Web site owners use the /robots.txt file to give instructions about their site to web robots; this is called The Robots Exclusion Protocol
Below are instructions for creating and using a robots.txt file for your website, so that search engines index the content management of your website
robots.txt is a structured text file, when the spider (bot, crawler) of the SE (search engines) to the site to collect data on the robots.txt file would be to see the instructions in this file.
robots.txt can assign each of the different types of bot SE can vary in each area of the website or the website or not?
Some of the SE bots: Googlebot (Google), Googlebot-Image (Google), Yandex (Russian SE), Bingbot (Bing) / Yahoo Slurp (Yahoo) ...

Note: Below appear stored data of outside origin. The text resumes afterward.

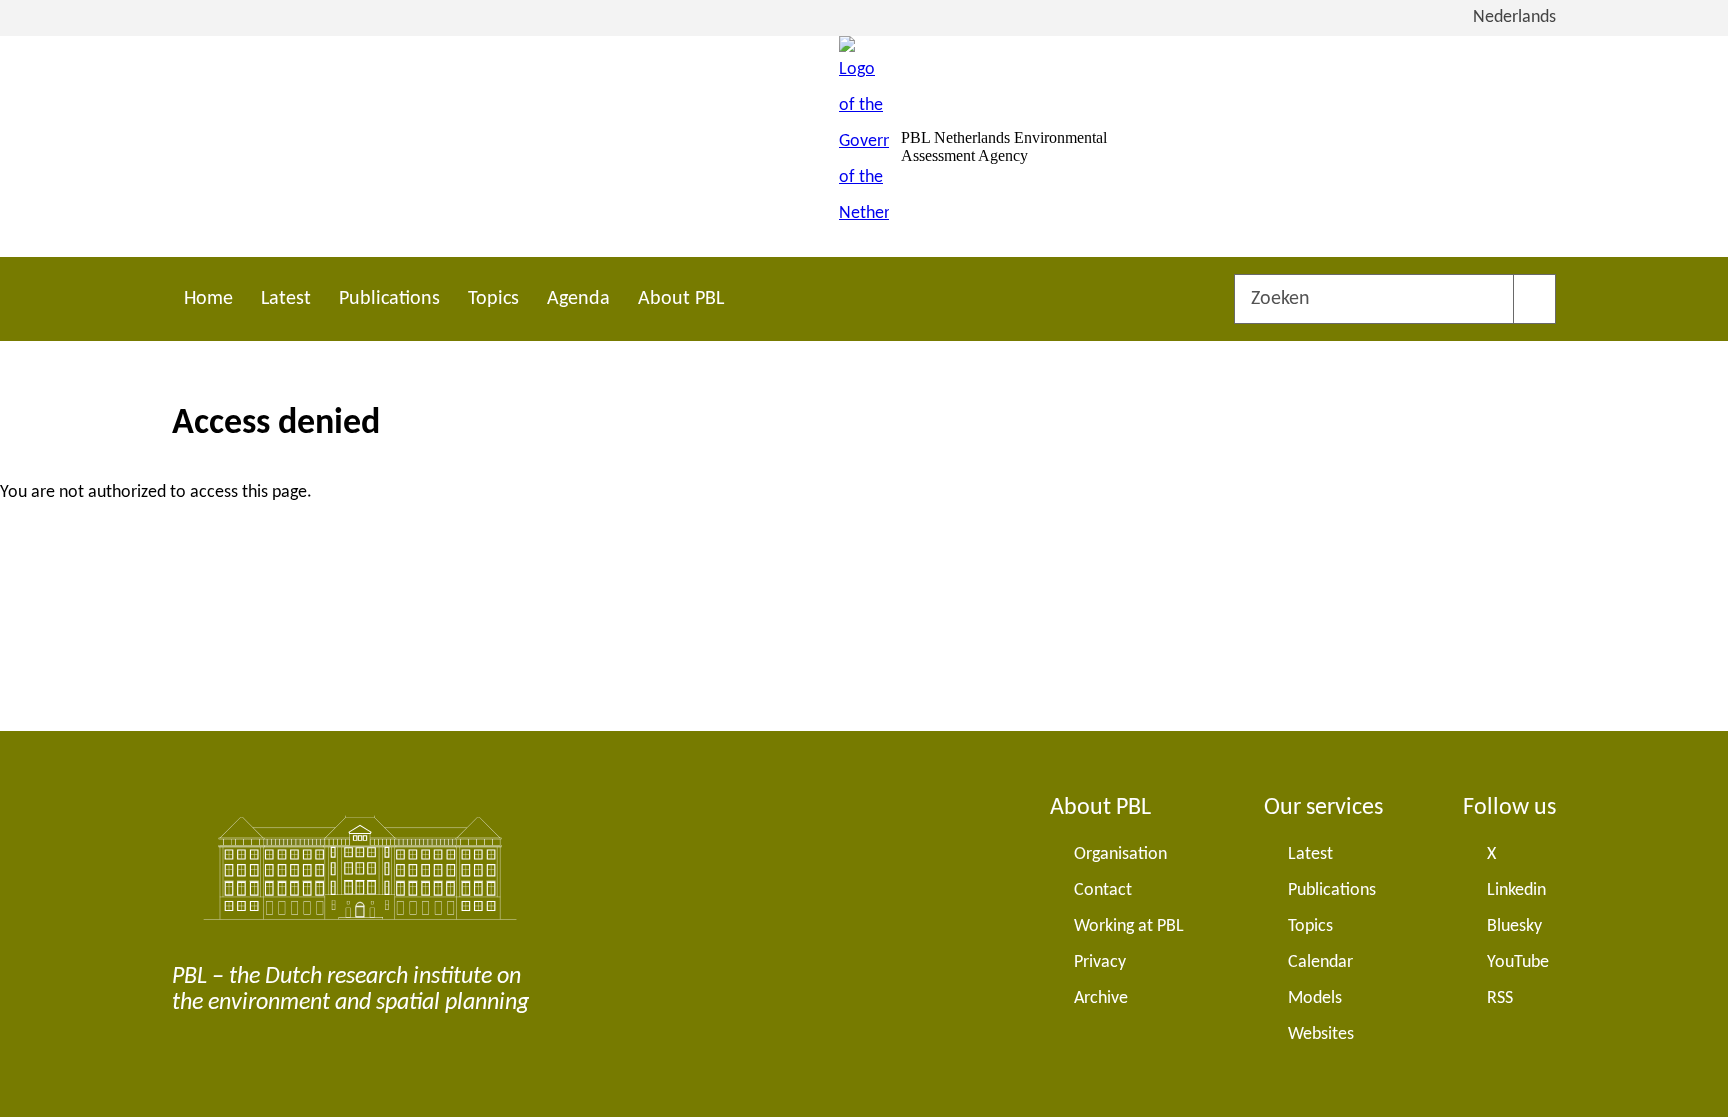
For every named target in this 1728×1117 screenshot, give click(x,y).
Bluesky (1514, 926)
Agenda (578, 299)
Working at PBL (1129, 926)
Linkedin (1516, 890)
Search (1534, 299)
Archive (1101, 998)
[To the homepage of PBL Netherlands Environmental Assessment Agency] (864, 146)
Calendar (1320, 962)
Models (1315, 998)
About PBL (681, 299)
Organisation (1120, 854)
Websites (1321, 1034)
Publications (389, 299)
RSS (1500, 998)
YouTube (1518, 962)
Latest (286, 299)
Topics (493, 299)
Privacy (1100, 962)
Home (208, 299)
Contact (1103, 890)
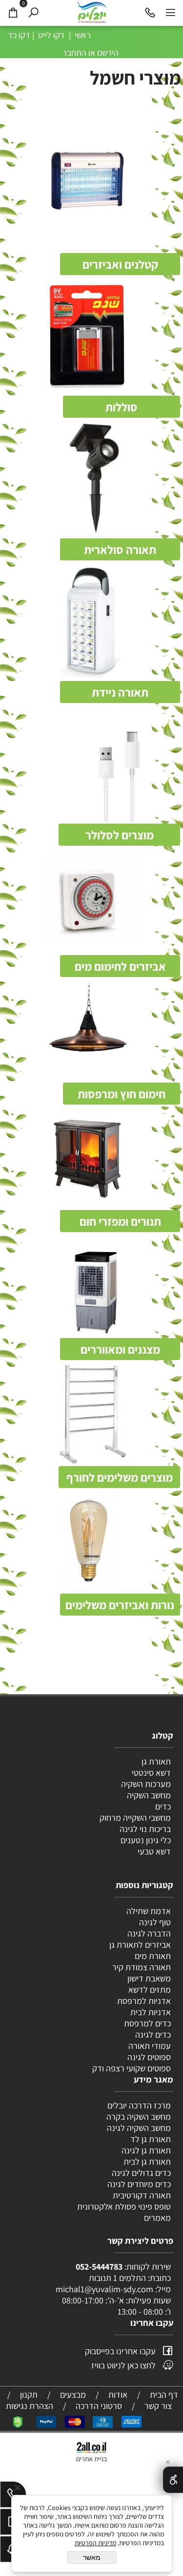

The common syntax of a robots.txt file
User-agent: objects bot is accepted
Disallow / Allow: URL you want to block / allow
*: Represents all
For example: User-agent: * (That means accepting all types of bots.)
Lock the entire site
Disallow: /
Block 1 folder and everything in it
Disallow: /wp-admin/
Block 1 Page
Disallow: /private_file.html
Removing pictures from Google Images 1
User-agent: Googlebot-Image
Disallow: /images/sexy.jpg
Put all the pictures from Google Images:
User-agent: Googlebot-Image
Disallow: /
Block any image file, for example gif
User-agent: Googlebot
Disallow: /*.gif$
Things to avoid in the robots.txt file
- Distinguish case sensitive.
- No written opinion, the lack of spaces.
- Do not insert any character other than the command syntax.
- Each statement should be written on one line.
How to create a robots.txt file and location
- Use notepad or any other program that created the file, then rename the file robots.txt.
- Put in the root directory of the website.